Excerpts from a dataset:
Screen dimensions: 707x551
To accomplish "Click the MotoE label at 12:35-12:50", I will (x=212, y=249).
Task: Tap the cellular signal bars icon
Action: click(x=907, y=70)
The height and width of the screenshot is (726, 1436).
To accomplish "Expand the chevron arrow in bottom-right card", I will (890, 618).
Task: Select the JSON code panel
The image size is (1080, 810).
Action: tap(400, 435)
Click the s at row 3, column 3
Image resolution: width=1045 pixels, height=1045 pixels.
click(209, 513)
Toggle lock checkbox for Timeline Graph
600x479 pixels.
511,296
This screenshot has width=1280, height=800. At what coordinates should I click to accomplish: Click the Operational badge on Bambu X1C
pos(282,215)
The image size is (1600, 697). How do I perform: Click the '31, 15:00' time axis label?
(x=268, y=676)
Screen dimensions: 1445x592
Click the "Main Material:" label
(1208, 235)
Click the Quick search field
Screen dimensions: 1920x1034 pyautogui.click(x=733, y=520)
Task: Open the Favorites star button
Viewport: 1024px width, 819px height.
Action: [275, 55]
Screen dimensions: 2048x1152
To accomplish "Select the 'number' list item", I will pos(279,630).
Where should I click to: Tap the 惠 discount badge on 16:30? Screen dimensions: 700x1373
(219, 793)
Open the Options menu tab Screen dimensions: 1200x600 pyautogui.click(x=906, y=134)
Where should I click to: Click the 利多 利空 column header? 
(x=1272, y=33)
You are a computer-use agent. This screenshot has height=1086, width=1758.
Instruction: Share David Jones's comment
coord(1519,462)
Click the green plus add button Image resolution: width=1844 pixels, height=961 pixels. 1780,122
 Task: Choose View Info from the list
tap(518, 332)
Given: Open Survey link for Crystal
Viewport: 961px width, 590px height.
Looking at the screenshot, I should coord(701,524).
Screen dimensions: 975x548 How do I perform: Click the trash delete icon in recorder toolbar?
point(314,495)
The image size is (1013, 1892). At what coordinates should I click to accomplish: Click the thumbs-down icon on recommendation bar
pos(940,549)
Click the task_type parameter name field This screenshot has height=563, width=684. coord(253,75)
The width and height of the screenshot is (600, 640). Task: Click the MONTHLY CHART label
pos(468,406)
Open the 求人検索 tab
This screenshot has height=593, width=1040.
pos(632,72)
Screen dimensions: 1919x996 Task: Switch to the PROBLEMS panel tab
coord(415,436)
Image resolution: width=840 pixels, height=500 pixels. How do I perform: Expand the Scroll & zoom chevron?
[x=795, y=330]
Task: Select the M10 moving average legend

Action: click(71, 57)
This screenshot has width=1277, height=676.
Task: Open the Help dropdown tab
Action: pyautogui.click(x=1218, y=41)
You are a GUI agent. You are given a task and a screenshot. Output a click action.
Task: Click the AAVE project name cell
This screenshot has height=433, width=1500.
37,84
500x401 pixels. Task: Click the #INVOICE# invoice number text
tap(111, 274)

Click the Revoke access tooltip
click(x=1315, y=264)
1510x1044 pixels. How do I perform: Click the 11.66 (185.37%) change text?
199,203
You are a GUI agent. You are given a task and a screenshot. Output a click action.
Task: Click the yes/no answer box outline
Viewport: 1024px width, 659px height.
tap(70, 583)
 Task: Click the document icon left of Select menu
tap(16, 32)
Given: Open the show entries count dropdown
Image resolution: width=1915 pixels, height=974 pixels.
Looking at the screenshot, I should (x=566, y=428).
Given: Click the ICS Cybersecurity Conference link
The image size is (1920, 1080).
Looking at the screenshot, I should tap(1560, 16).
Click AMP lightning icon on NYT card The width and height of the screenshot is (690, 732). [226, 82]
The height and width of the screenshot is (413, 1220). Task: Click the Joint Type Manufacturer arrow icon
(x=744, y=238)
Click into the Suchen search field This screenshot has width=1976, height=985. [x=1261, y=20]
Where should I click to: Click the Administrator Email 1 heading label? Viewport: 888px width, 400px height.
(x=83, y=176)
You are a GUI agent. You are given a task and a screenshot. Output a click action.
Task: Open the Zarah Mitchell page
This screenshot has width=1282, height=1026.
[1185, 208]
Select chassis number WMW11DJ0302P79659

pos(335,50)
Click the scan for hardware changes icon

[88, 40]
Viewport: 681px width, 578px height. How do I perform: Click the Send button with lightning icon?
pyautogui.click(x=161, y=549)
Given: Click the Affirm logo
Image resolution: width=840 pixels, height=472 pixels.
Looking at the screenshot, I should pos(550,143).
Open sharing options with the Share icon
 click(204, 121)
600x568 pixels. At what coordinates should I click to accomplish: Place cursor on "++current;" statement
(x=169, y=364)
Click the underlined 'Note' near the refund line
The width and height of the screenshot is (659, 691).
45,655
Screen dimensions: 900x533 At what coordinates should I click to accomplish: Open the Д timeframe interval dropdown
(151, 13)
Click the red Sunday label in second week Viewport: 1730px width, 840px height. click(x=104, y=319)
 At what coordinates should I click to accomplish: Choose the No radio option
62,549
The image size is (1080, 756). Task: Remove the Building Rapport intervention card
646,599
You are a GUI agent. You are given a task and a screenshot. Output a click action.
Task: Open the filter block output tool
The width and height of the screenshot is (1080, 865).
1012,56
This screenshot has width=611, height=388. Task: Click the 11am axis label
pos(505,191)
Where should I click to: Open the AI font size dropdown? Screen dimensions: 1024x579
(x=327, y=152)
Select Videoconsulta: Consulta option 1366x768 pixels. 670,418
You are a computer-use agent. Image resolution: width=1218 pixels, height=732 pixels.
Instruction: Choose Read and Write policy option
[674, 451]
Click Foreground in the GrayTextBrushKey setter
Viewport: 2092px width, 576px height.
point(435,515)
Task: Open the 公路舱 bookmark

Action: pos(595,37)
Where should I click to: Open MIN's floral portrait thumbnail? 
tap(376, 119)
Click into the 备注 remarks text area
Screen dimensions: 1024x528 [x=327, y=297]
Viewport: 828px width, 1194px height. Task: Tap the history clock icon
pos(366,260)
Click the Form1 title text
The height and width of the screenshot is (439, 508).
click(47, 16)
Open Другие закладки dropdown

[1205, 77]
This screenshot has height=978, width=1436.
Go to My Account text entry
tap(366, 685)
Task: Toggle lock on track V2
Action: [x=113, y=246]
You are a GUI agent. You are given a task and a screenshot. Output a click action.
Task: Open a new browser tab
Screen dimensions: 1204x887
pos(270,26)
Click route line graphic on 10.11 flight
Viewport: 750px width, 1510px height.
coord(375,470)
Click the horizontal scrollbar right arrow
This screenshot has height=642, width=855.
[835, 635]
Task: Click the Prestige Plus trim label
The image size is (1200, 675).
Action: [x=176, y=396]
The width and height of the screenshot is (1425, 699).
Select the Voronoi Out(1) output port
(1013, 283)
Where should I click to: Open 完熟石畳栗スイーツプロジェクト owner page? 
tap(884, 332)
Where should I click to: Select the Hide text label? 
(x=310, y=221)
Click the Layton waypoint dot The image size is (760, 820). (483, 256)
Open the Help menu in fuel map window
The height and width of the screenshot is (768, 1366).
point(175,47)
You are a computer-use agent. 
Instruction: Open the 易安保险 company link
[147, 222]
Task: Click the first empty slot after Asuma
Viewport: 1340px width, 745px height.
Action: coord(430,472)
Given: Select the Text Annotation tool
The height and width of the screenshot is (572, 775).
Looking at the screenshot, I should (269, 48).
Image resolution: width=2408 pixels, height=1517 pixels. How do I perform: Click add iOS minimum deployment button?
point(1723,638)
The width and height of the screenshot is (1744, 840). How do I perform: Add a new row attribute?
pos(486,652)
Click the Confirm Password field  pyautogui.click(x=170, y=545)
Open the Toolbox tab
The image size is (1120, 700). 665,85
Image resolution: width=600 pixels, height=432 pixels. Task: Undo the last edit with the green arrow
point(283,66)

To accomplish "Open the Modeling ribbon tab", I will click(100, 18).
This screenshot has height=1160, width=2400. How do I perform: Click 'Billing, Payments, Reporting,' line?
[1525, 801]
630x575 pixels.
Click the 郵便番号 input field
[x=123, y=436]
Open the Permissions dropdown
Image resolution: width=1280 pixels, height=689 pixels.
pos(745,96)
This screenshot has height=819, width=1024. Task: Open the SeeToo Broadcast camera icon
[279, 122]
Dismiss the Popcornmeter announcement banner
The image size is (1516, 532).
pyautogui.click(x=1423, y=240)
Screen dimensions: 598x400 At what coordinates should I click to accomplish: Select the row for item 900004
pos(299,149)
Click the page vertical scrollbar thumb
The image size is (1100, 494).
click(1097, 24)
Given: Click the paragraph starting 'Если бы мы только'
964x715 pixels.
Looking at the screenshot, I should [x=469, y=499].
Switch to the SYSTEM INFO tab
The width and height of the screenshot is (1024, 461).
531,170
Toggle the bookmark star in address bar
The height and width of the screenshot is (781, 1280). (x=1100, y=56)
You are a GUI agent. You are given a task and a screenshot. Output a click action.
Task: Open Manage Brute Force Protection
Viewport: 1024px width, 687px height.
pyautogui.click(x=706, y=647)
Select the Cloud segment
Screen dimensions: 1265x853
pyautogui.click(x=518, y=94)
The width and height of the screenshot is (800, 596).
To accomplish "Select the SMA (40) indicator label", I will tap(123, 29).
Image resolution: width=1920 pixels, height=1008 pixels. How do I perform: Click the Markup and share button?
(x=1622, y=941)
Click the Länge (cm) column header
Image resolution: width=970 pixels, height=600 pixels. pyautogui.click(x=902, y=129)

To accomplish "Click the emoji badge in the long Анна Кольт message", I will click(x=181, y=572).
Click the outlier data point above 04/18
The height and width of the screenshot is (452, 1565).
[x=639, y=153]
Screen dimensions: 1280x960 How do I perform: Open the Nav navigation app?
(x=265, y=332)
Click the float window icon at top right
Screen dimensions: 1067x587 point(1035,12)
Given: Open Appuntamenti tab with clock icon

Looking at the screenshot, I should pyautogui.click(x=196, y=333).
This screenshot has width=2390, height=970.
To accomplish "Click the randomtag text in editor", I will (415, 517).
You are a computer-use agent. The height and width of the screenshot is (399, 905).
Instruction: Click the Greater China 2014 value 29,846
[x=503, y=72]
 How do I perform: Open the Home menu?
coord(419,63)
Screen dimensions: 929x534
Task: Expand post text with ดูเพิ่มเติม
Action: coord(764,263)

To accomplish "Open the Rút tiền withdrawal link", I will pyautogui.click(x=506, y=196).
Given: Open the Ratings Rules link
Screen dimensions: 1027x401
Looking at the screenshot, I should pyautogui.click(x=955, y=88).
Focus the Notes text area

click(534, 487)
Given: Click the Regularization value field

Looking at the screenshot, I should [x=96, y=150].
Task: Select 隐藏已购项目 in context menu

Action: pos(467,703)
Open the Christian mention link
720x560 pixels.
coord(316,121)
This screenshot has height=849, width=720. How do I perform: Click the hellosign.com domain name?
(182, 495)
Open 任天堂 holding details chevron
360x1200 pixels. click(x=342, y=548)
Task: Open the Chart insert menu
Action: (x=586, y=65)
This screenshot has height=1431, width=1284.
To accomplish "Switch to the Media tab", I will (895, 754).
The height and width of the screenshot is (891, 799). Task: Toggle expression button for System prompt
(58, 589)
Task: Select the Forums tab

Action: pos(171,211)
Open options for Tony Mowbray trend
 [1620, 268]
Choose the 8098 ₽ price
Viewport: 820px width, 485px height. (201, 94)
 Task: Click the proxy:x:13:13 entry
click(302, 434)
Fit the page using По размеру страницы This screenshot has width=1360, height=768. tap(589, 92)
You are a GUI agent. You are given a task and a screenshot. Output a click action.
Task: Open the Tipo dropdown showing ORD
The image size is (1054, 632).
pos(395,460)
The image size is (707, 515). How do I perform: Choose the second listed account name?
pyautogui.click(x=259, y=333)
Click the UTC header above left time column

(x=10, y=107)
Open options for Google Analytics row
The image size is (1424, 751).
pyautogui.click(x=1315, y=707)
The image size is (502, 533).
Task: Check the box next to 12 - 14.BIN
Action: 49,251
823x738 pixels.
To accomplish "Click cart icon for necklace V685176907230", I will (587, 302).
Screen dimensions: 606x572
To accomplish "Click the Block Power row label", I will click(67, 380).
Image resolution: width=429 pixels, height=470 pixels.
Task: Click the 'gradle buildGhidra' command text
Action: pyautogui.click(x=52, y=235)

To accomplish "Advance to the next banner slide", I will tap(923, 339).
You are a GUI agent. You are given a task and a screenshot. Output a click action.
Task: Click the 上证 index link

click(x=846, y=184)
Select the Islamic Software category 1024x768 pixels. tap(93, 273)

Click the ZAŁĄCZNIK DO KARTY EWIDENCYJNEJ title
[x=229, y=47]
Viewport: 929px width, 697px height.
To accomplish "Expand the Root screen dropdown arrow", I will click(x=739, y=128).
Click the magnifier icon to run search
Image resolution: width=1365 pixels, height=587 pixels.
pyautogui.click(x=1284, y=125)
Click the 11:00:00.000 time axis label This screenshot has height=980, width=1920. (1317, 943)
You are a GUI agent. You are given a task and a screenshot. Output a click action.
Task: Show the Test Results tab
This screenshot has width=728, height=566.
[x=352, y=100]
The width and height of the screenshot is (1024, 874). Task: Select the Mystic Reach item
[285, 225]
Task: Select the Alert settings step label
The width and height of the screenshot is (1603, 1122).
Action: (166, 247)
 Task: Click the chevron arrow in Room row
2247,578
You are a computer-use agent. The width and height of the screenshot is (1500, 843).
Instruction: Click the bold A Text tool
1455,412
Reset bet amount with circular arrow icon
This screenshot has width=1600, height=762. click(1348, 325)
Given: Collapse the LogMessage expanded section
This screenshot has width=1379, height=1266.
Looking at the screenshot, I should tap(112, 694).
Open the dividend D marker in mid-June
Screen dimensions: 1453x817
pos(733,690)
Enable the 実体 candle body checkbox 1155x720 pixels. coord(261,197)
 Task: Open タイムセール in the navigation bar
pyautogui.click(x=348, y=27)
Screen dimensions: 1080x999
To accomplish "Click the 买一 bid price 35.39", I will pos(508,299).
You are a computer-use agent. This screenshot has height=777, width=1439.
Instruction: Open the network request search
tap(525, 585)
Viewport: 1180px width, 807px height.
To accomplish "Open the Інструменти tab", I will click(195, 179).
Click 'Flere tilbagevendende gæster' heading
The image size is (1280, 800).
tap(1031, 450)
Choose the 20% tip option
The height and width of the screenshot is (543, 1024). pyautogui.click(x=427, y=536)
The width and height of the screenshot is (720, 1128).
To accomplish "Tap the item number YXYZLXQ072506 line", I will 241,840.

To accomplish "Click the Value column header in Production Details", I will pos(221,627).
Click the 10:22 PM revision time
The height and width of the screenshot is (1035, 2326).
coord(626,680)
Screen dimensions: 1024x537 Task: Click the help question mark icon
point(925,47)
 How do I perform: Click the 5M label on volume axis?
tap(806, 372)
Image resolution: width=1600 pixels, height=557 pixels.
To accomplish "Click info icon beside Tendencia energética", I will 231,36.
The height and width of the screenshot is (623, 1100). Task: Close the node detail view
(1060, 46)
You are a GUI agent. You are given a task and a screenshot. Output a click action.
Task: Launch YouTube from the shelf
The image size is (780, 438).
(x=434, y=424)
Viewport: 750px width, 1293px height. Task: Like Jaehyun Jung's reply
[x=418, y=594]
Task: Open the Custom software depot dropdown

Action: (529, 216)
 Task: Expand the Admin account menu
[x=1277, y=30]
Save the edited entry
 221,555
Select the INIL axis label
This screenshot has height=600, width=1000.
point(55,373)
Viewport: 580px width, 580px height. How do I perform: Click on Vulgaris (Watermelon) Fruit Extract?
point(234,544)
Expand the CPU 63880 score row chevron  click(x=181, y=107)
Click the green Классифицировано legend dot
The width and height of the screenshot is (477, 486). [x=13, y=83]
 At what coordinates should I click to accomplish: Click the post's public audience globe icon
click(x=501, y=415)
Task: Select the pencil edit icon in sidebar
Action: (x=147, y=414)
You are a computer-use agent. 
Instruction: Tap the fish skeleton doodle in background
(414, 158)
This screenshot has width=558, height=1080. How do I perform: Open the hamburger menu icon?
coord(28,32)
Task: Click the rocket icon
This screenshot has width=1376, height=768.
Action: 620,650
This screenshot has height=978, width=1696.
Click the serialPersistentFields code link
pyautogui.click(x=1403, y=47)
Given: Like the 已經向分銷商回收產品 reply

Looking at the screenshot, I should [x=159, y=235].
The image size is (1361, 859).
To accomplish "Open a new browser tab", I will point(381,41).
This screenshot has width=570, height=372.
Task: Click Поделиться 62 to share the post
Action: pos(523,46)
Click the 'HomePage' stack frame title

EXERCISE:
Look above for the line holding "Task: Open the Zarah Mitchell page", then set down exactly that line and every line after it up to and including the line holding "Given: Click the Affirm logo", with nothing else.

TASK OUTPUT:
Task: Open the Zarah Mitchell page
This screenshot has width=1282, height=1026.
[1185, 208]
Select chassis number WMW11DJ0302P79659

pos(335,50)
Click the scan for hardware changes icon

[88, 40]
Viewport: 681px width, 578px height. How do I perform: Click the Send button with lightning icon?
pyautogui.click(x=161, y=549)
Given: Click the Affirm logo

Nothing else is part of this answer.